This Sunday (20), more than 30 thousand people participate in the second edition of the National Judicial Exam (Enam). The test qualifies law graduates to take public exams aimed at entering the judiciary, that is, to hold the position of judge.
In total, according to the National School for Training and Improvement of Magistrates (Enfam), which organizes the test, 33,147 people are registered in all Brazilian capitals. Of the total number of candidates, 5,516 participate as black people, 1,254 with disabilities (PwD) and 33 as indigenous people.
The first edition of Enam, which took place in April this year, had 39,855 registrants. Of these, 7,301 law graduates qualified to take judicial exams promoted by regional federal, state, labor and military courts.

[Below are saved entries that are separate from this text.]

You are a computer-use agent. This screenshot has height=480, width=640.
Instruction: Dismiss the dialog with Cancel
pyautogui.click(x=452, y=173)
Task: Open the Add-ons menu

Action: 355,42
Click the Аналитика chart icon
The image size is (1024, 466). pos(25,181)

Enam was created by the National Council of Justice (CNJ) to ensure that selection processes for judiciary value career vocation, reasoning and problem solving. The qualification, obtained through the exam, is valid for two years and can be extended once for another two years.

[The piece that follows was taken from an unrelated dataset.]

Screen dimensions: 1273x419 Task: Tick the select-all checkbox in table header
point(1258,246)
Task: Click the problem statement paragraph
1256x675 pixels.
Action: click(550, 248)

The test has 80 questions on Constitutional Law, Administrative Law, general notions of Law and humanistic training, human rights, Civil Procedural Law, Civil Law, Business Law and Criminal Law.
Ministers and authorities monitor the application of the exam. In Rio de Janeiro, the president of the National Council of Justice (CNJ) and the Federal Supreme Court (STF), minister Luís Roberto Barroso, attended the opening of the gates of Estácio de Sá University.
In Brasília, the general director of Enfam, the minister of the Superior Court of Justice (TJ), Benedito Gonçalves, monitors the Enam performance directly from the school, where a structure is set up with real-time information from all the Enam test sites. Brazil.
The tests take place from 1pm to 6pm, Brasília time.